Entries provided ::
>>>

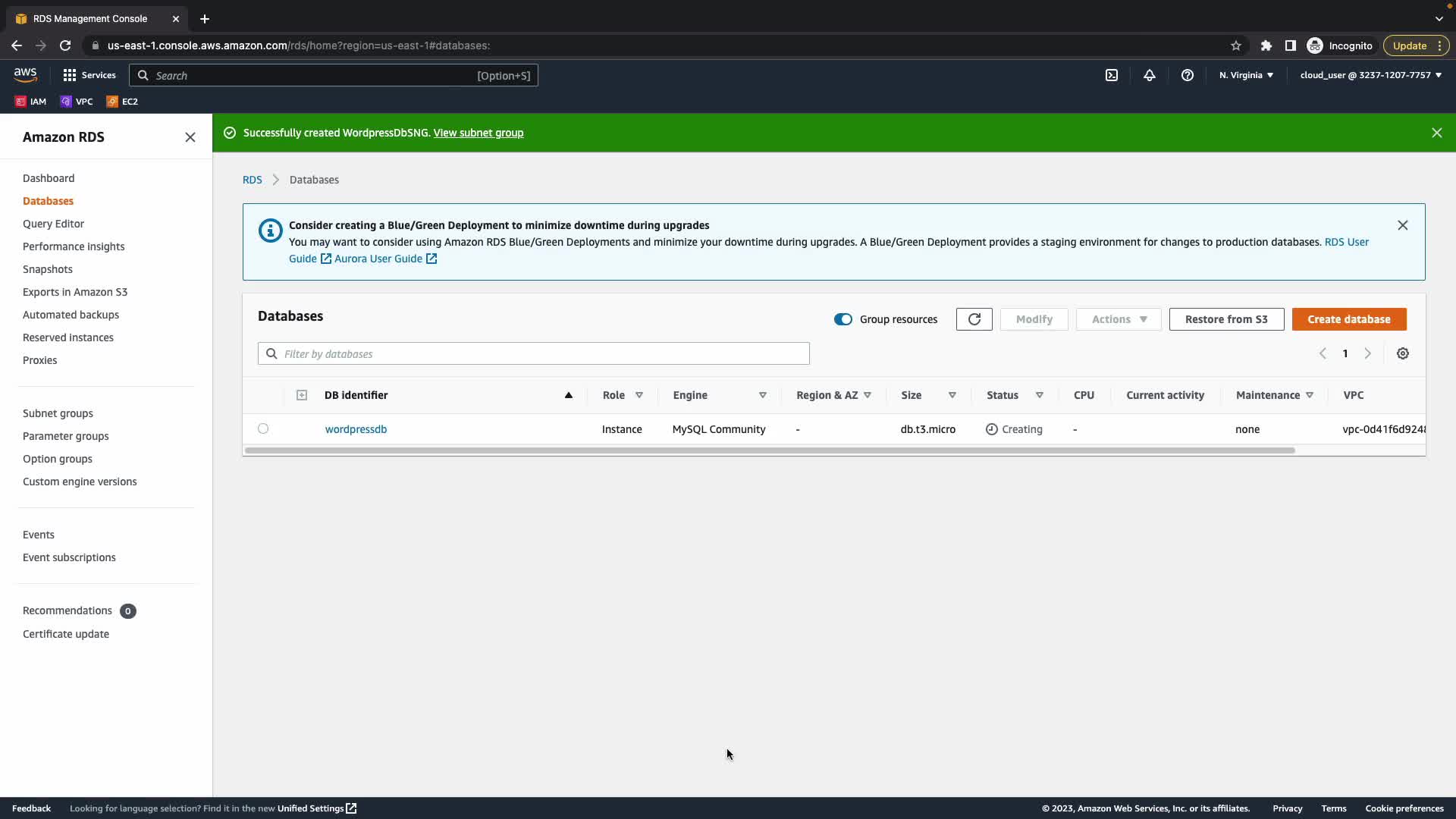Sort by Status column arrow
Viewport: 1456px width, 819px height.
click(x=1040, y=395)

<<<
>>>

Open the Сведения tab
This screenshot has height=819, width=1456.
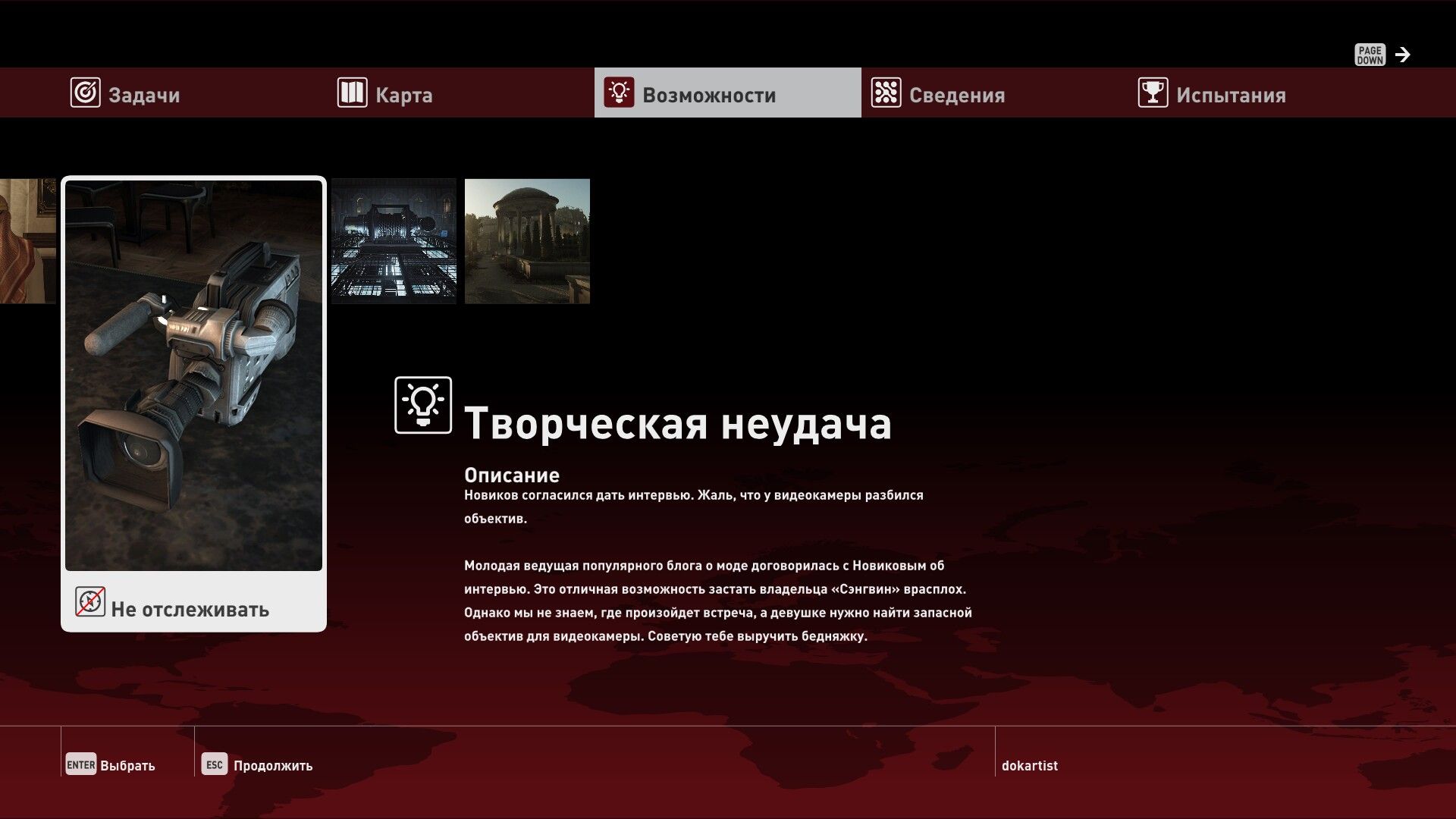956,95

<<<
>>>

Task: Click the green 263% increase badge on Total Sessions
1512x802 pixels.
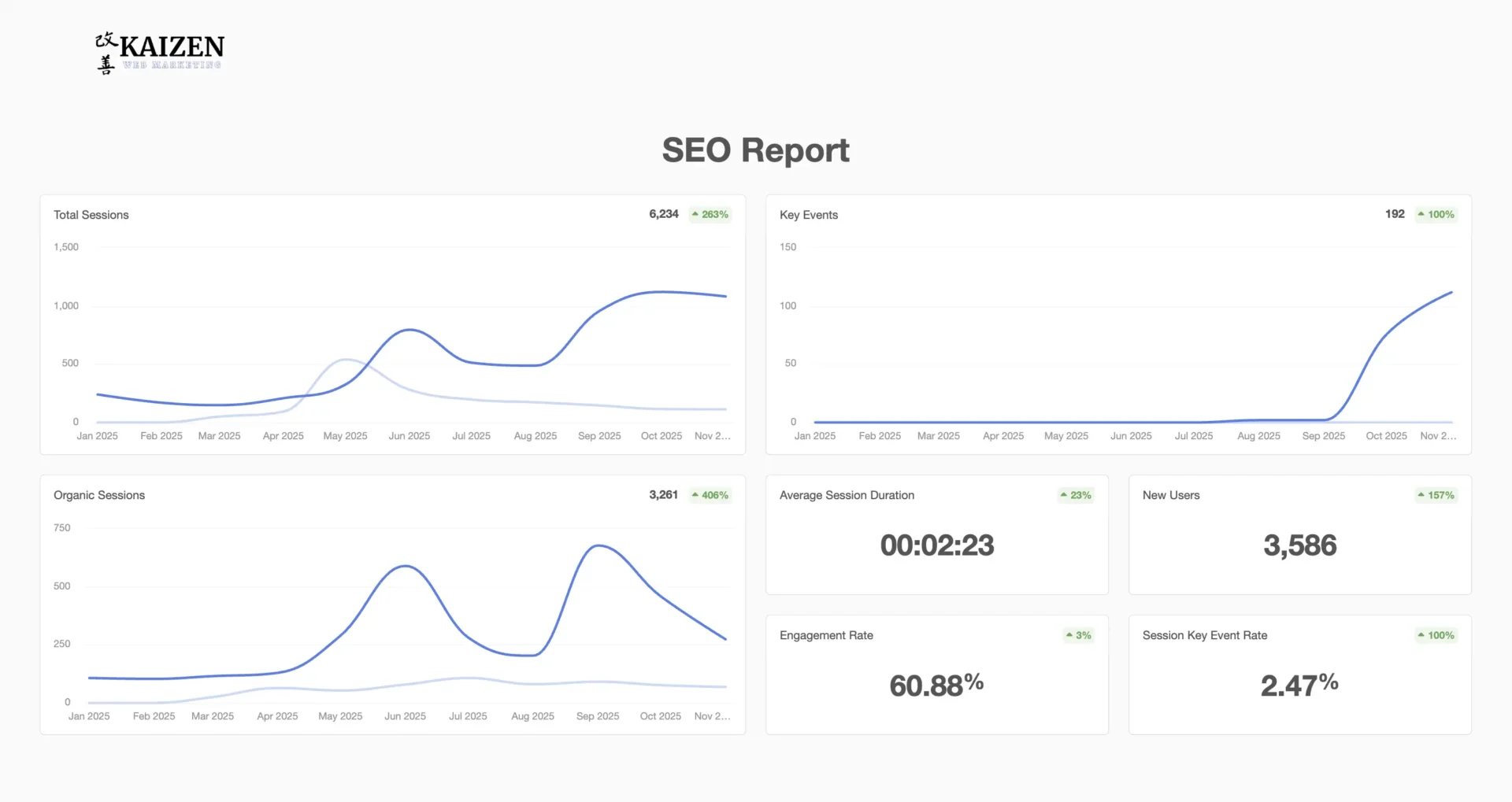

<<<

Exercise description ::
Will you return exactly the lines above from the one with "Task: Click the" down to the one with "1512x802 pixels.", counting both as part of the range?

Expected output ::
Task: Click the green 263% increase badge on Total Sessions
1512x802 pixels.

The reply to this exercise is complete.